### Text to read

•••

D-KalmanNet: Doppler Kalman Neural Network

• The paper introduces D-KalmanNet, a recurrent neural architecture that fuses physics-based Gaussian state-space models with neural gain learning for agile tracking of dynamic obstacles.
• It employs Doppler velocity rectification to fuse instantaneous LiDAR measurements into a robust observation model, ensuring accurate and low-latency state estimation.
• Empirical results on real-world datasets show D-KalmanNet outperforms both classical and neural baseline filters in NMSE and processing efficiency for dynamic motion planning.

The Doppler Kalman Neural Network (D-KalmanNet) is a recurrent neural architecture designed for high-frequency, data-efficient tracking of dynamic obstacles in environments sensed by Doppler LiDAR. It integrates physically grounded Gaussian state-space modeling with neural gain learning, enabling accurate and low-latency state estimation in motion planning systems such as DPNet. D-KalmanNet employs Doppler velocity rectification to fuse instantaneous velocity measurements into a robust estimation pipeline, supporting agile and robust motion planning in highly dynamic scenarios (Zuo et al., 29 Nov 2025).

•••

### Extracted entries
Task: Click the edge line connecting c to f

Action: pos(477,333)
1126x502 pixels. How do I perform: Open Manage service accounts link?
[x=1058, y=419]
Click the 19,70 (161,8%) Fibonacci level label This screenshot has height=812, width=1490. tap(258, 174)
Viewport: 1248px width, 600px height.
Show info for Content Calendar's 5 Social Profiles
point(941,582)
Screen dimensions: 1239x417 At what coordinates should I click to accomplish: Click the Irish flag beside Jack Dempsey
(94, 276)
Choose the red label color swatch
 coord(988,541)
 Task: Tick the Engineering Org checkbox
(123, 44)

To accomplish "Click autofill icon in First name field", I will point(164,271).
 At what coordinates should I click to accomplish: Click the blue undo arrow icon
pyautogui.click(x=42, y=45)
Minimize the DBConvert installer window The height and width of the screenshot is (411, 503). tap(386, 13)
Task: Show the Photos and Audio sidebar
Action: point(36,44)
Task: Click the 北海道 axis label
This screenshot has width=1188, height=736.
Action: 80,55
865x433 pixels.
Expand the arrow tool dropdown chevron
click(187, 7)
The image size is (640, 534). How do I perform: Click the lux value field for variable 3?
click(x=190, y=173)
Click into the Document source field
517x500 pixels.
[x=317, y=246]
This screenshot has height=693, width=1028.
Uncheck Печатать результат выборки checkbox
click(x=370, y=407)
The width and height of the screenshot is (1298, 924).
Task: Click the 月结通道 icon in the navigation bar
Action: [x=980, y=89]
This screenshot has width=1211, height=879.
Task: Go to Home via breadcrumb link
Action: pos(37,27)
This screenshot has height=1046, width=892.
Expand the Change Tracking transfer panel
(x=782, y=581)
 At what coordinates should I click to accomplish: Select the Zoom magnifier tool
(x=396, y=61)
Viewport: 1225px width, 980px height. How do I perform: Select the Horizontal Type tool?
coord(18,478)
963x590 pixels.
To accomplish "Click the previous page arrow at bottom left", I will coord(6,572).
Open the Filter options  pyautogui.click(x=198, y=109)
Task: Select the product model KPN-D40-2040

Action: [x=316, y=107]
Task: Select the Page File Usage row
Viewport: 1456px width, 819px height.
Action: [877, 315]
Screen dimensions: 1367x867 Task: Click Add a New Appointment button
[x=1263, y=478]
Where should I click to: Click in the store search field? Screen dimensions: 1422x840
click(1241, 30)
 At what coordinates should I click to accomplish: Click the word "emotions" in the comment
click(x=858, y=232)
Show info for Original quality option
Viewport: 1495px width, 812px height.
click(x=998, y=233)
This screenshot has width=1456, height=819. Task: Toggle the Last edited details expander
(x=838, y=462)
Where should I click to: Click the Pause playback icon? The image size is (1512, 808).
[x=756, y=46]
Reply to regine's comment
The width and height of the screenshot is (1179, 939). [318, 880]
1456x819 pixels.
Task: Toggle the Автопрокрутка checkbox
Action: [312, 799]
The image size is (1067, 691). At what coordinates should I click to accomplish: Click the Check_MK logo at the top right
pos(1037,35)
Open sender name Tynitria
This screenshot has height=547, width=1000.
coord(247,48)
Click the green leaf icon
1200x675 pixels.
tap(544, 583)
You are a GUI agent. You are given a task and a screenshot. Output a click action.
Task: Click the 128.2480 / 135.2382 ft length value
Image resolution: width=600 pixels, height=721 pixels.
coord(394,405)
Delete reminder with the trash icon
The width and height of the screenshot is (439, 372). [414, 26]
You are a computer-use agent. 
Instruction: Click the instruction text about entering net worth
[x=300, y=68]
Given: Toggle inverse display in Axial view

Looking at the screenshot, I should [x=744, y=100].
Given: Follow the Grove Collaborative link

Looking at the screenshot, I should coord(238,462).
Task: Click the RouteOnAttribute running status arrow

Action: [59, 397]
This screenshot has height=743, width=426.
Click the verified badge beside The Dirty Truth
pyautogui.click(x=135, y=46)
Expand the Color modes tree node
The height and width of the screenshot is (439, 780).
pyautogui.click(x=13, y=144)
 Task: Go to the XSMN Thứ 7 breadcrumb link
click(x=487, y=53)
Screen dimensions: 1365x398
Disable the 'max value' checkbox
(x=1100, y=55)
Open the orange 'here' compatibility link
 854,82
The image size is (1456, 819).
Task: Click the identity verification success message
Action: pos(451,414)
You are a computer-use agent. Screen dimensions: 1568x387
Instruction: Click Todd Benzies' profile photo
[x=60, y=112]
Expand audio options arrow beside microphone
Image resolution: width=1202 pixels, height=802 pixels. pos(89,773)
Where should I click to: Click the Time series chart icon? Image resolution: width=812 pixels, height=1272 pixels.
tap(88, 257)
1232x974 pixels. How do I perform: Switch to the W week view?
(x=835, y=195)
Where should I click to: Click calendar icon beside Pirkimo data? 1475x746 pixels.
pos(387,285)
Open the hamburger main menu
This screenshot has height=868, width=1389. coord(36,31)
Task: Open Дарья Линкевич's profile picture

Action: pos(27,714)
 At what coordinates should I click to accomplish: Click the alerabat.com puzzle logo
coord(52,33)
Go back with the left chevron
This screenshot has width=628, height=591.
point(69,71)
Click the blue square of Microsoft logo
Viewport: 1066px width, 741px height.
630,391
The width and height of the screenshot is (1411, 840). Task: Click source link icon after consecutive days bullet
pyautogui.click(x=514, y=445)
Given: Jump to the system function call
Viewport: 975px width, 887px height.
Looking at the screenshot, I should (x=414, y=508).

•••

Using the D-KalmanNet text, explain in one to three sentences why the network combines physically grounded Gaussian state-space modeling with neural gain learning.

The combination enables accurate and low-latency state estimation in motion planning systems such as DPNet. It supports agile tracking of dynamic obstacles.